- The government delegate has announced that next year the offices of the Documentation Unit in the Headquarters will be remodeled, where citizens go to make the ID and the passport
- The new space has about 200 square meters and has involved an investment of 600,000 euros from the Government of Spain
The Government delegate in Cantabria, Pedro Casares, inaugurated on Thursday the new Offices of Complaints and Attention to the Citizen (ODAC) in the Superior Police Headquarters of Cantabria, a new building on the ground floor and with direct access from the Avenue of Sport and that improves the endowments and capacities of a service that has served 23,000 people since January.
It is a building of about 200 square meters useful and in whose construction the Government of Spain, through the General Directorate of the Police, has invested 600,000 euros, said Casares.
The State representative in the autonomous community has toured the new facilities together with the Superior Chief of Police in Cantabria, Carmen Martínez, and other commanders of the body.
Casares has highlighted the increase in the material resources of the National Police thanks to the commitment of the Government and shows that these new offices have been built for approximately one year.
“This allows us to move from two to three positions of attention to the citizen and with a very clear objective, which is none other than to improve the service that the National Police provides to the citizens of Cantabria in this main headquarters,” said the delegate.
As a sample of the work carried out by the ODAC, he has detailed that so far this year “23,000 citizens have approached this office to file a complaint, make a record or record some fact before the National Police”.
For this reason, he pointed out that it was “fundamental” to increase the facilities and endowments to improve this service to the citizens, something that has also announced that it is going to be done with the offices of the Documentation Unit in the Headquarters, where citizens go to make the ID and the passport.

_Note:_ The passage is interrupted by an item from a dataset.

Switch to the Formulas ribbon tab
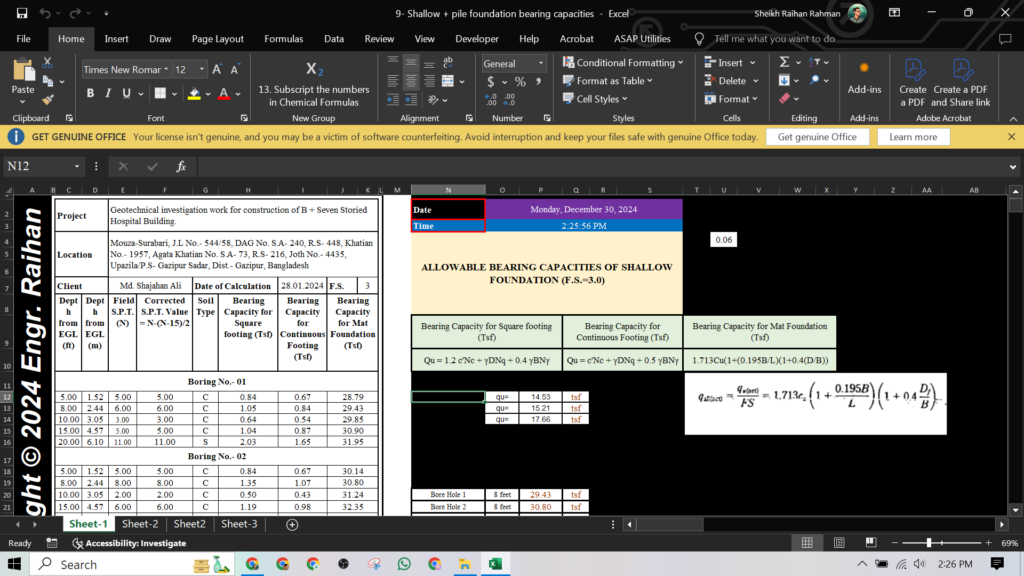1024x576 pixels. pyautogui.click(x=283, y=39)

Casares has advanced that next year these facilities will be remodeled. “We will undertake reform and improvement works to continue improving the services of the National Police to the citizens,” he added.
As for the new building inaugurated this Thursday, it will house the Office of Complaints and Attention to the Citizen (ODAC), which will have three posts to simultaneously serve citizens, in addition to another for the head of the ODAC that is responsible for coordination and supervision.

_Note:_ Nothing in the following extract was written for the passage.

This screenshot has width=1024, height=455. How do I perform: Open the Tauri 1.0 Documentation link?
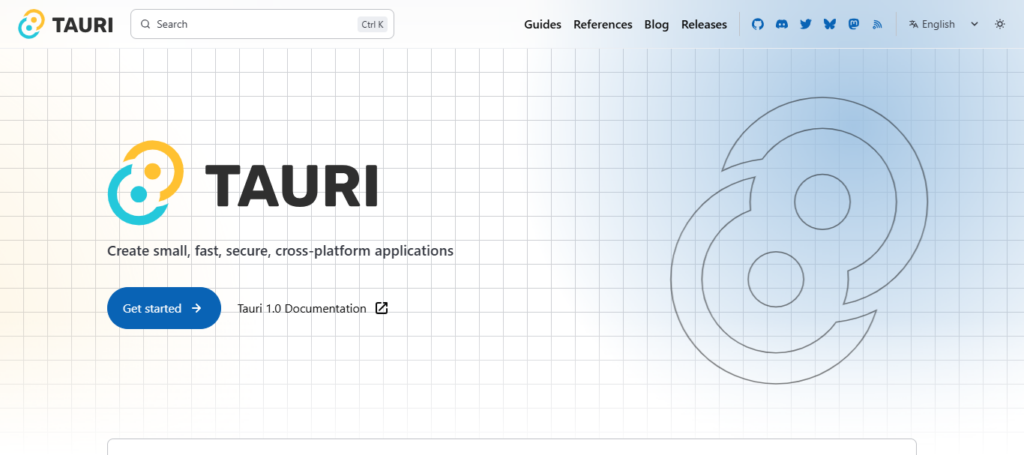[x=301, y=308]
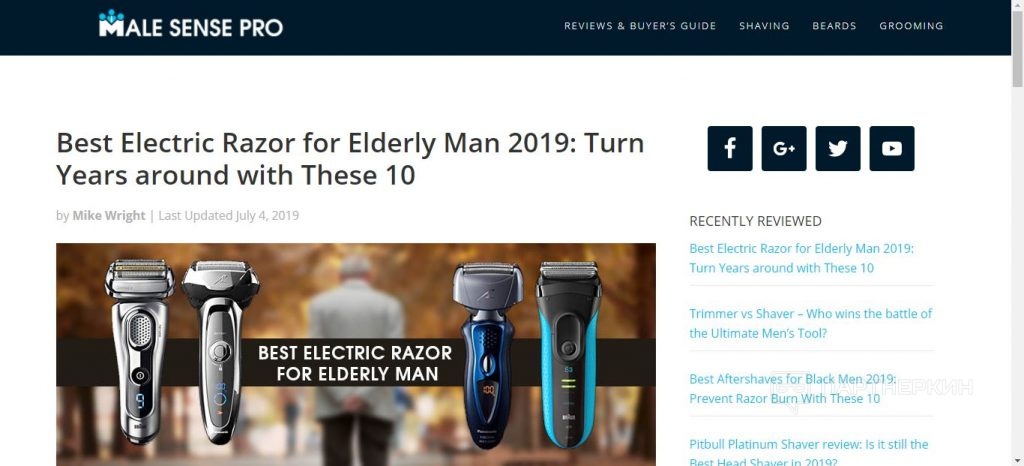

A space of the new infrastructure will also be allocated to an Operational Group of the Provincial Brigade of Foreigners and Borders of the National Police.
Regarding these new facilities, the Chief of Police has indicated that they operate 24 hours a day and represent an important improvement both for citizens who come to do procedures and for public employees who carry out the work in them.
Martínez pointed out that the new offices have a “suitable environment” for citizens, with a waiting room and care posts adapted according to “the crimes or circumstances”. And, for officials, he said that this new infrastructure allows them to have “a much wider space and better capabilities for an improvement of the service.”